Hi Colin, You are trying to compare apples and oranges, the air fed into an internal combustion engine needs to be cool for a completely different reason to the one that makes a rocket stove run better with hot air injected into it. This is all down to the faulty but very common misunderstanding of how an internal combustion engine works!! The explosion in the internal combustion engine creates heat, which expands the charge of AIR that the engine has ingested, and the expanding air drives the piston down, not the force of the explosion. If the air that the engine draws in is warm, then it is already partly expanded, and contains less potential energy than cold air. A super/turbocharger force more air into the cylinder, and the intercooler makes sure the air is as cool as possible, so that it contains the most possible potential energy. Read up on "volumetric efficiency in internal combustion engines"

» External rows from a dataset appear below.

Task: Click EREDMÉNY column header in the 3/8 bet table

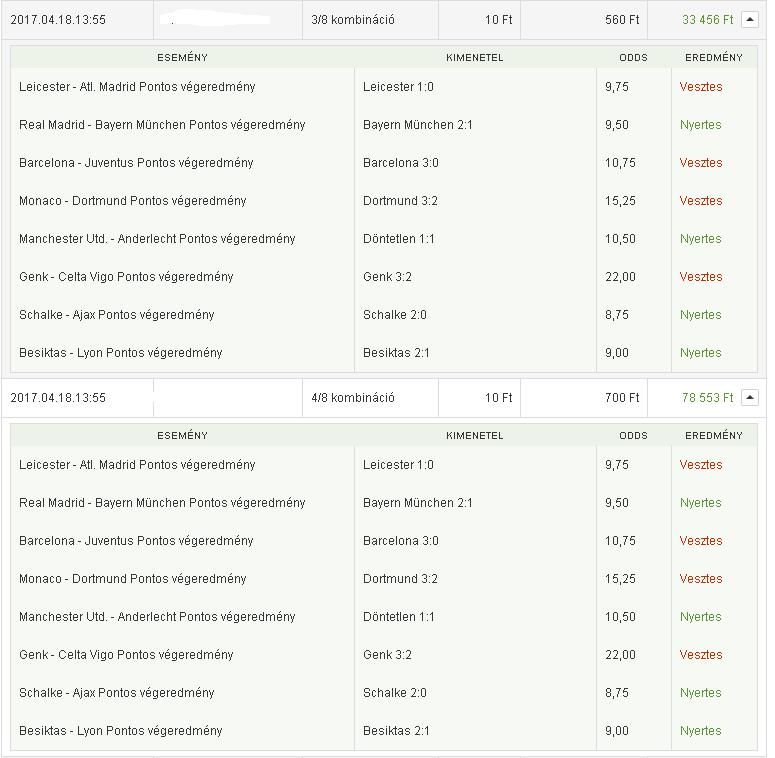Action: point(714,58)
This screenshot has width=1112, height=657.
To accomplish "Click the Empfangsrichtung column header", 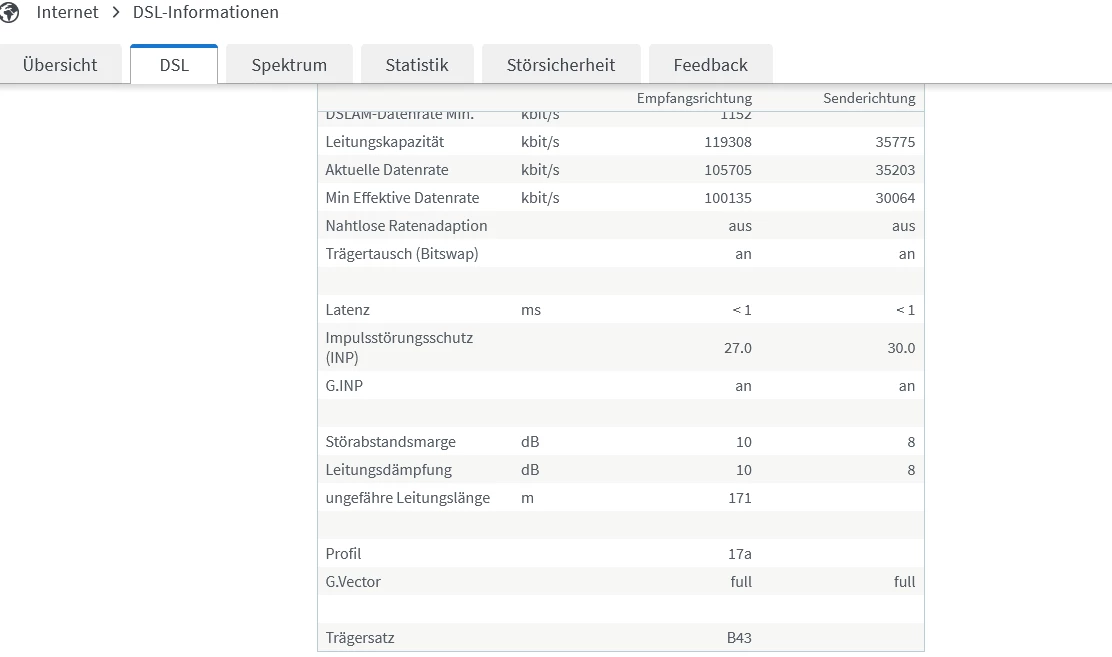I will [x=694, y=98].
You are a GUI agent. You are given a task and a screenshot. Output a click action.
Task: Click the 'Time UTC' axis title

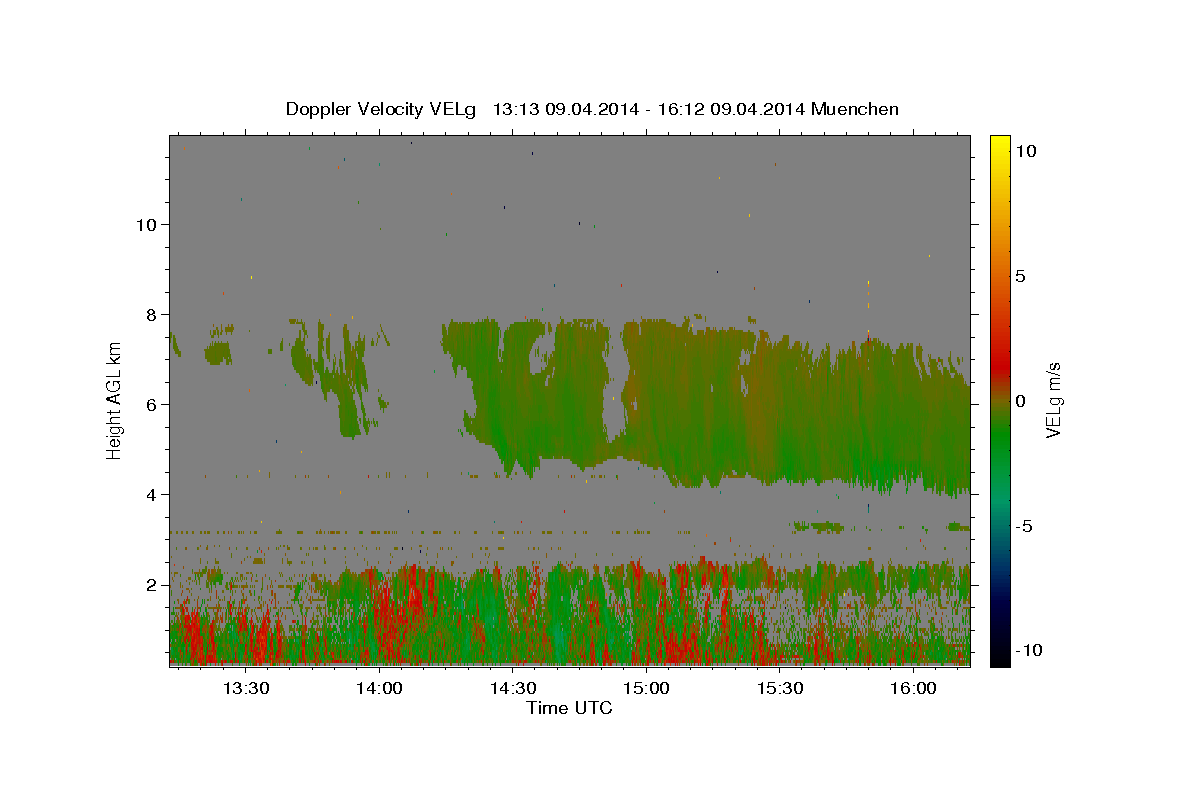point(569,708)
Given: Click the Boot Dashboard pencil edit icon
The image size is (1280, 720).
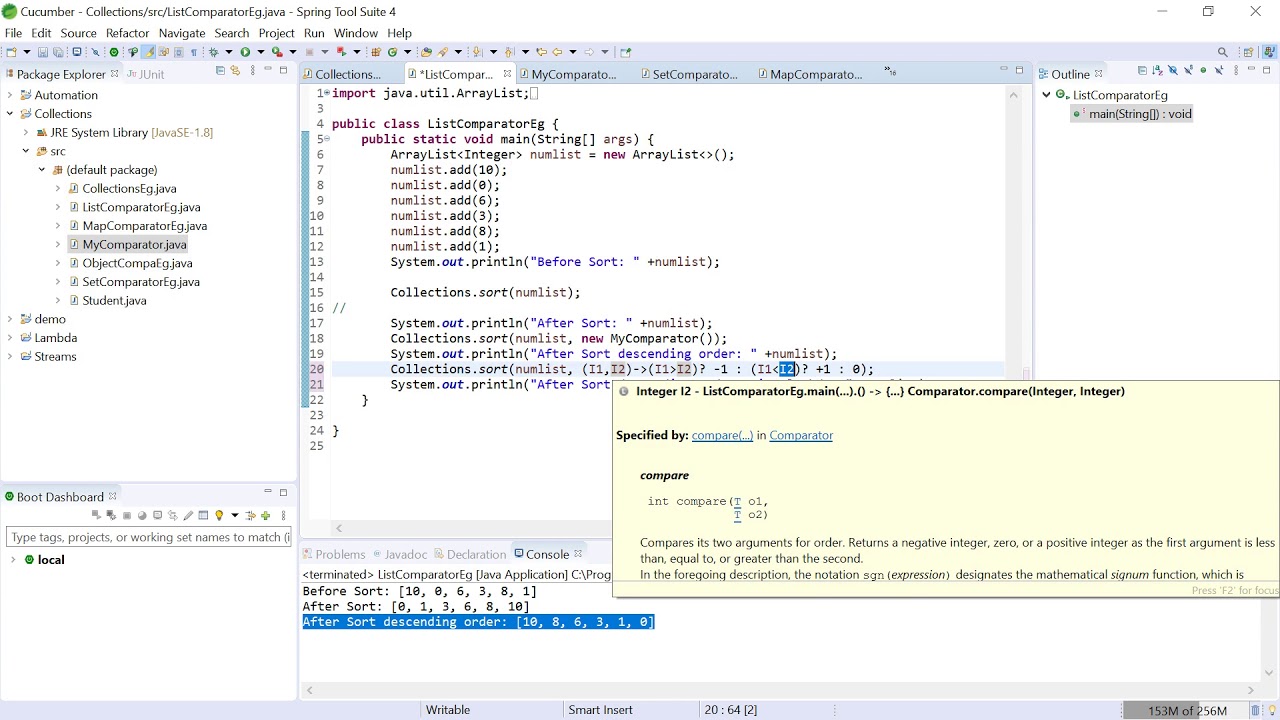Looking at the screenshot, I should coord(188,516).
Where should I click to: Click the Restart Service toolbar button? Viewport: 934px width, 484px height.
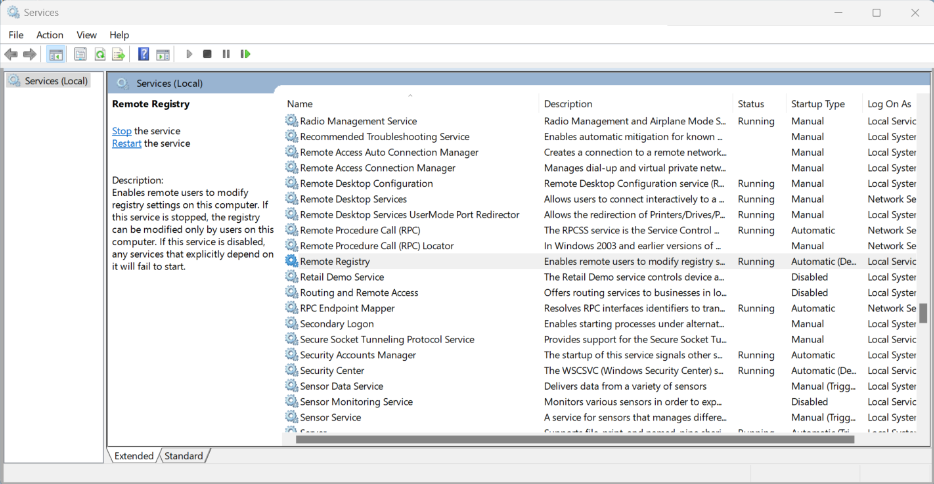(x=245, y=54)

In the rocket stove, the air is injected into the "flue" part of the rocket in order to promote secondary combustion of the remaining hydrocarbons in the already hot gasses. If you inject cold air into them, you will cause a condensation effect, exactly what you don't want! If however you can inject hot or VERY hot air into the gas stream you promote secondary combustion and more of the fuel is turned into heat instead of throwing it away up the flue.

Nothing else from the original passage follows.